Meetings and Papers

I have just registered because there is one usage scenario that I haven’t seen mentioned here.

I mainly use scrivener for academic purposes, but once or twice I have used it in meetings.

I am not sure about anyone else, but I am often sent at least a dozen papers, plus an agenda, for a meeting. So recently I tried dumping them all into a scrivener document, splitting the window into one for the agenda,(slightly reduced size) and one for all the papers in “Edit Scrivenings” mode (or all the papers that I will need till the next break).

I make my notes in the document notes window, and scroll through the papers as I go.

I thought it worked really well, and I was wondering if anyone else has used in this way/has any tips for using it in this way?
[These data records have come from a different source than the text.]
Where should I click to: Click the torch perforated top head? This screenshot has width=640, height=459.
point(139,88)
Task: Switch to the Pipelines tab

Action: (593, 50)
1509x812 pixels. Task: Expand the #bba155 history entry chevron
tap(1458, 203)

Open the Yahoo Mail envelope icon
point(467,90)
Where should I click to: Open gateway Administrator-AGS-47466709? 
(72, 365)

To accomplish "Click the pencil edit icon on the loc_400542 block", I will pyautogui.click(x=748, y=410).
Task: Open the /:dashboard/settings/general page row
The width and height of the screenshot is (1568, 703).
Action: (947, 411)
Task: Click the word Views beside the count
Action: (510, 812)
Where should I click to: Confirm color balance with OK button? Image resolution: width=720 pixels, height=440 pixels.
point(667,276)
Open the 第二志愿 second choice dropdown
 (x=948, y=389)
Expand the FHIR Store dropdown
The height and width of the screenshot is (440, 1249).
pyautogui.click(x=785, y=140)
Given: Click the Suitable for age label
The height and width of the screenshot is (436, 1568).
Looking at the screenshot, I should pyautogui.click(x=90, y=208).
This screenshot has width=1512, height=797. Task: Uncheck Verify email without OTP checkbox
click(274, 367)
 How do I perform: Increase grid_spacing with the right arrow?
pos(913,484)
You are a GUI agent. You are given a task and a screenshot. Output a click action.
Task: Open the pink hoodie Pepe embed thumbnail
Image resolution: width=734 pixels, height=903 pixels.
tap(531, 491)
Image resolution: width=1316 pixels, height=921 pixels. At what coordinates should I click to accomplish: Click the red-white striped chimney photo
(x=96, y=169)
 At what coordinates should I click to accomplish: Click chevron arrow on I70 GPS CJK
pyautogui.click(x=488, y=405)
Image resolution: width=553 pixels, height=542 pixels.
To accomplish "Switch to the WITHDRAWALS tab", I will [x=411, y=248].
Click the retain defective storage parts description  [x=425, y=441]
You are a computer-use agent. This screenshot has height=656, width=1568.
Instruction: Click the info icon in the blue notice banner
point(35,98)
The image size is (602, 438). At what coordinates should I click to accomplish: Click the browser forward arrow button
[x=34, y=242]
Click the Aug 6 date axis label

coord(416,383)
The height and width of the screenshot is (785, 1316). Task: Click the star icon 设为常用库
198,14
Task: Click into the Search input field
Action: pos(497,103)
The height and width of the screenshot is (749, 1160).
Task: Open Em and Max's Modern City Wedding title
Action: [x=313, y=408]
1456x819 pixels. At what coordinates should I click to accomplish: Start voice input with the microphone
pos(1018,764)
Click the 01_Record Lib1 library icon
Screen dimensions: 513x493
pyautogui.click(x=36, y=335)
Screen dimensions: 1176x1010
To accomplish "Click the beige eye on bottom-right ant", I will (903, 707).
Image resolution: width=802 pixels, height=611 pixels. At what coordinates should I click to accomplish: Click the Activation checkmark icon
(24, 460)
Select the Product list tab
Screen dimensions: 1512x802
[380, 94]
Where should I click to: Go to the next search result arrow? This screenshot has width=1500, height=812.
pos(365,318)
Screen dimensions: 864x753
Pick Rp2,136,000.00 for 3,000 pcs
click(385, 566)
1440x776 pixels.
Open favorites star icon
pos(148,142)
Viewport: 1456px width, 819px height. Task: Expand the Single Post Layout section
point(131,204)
I think it can work, but is pushing Scrivener to territories that are not its own. I would use a dedicate app instead.

I use Circus Ponies NoteBook for this, so that all appointments become almost immediately iCal’s events. An it is natively made for taking notes. But there are discussions in the forum suggesting several other names as well.

Paolo

that’s what i bought for and so far it’s been great. for web projects i go to a lot of meetings, interview a lot of people, write a lot of ideas, etc., and dump it all into scrivener along with collected background materials, sample web pages, etc. then as part of my job i have to write a variety of reports and whatnot based on all this stuff and that’s where having it all in scivener will really pay off. i looked at other apps but scrivener seemed like the only one that would help with the writing part of the process.

While I bought scriv for personal “fun” I quickly found that the environment created a freedom of thought that improved my meeting presentations. I use scriv for everything but the actual slides (OO or PP). I distribute everything as an RTF, DOC, or on paper all generated from the compile options (need to get AmberV or fletcher to explain MMD to me as I am just not getting it). It has gone over so well that folks are being asked to follow the same processes that I am for document development and distribution.

Drives them nuts once they realize that it is an inexpensive program on a Mac that makes it all happen.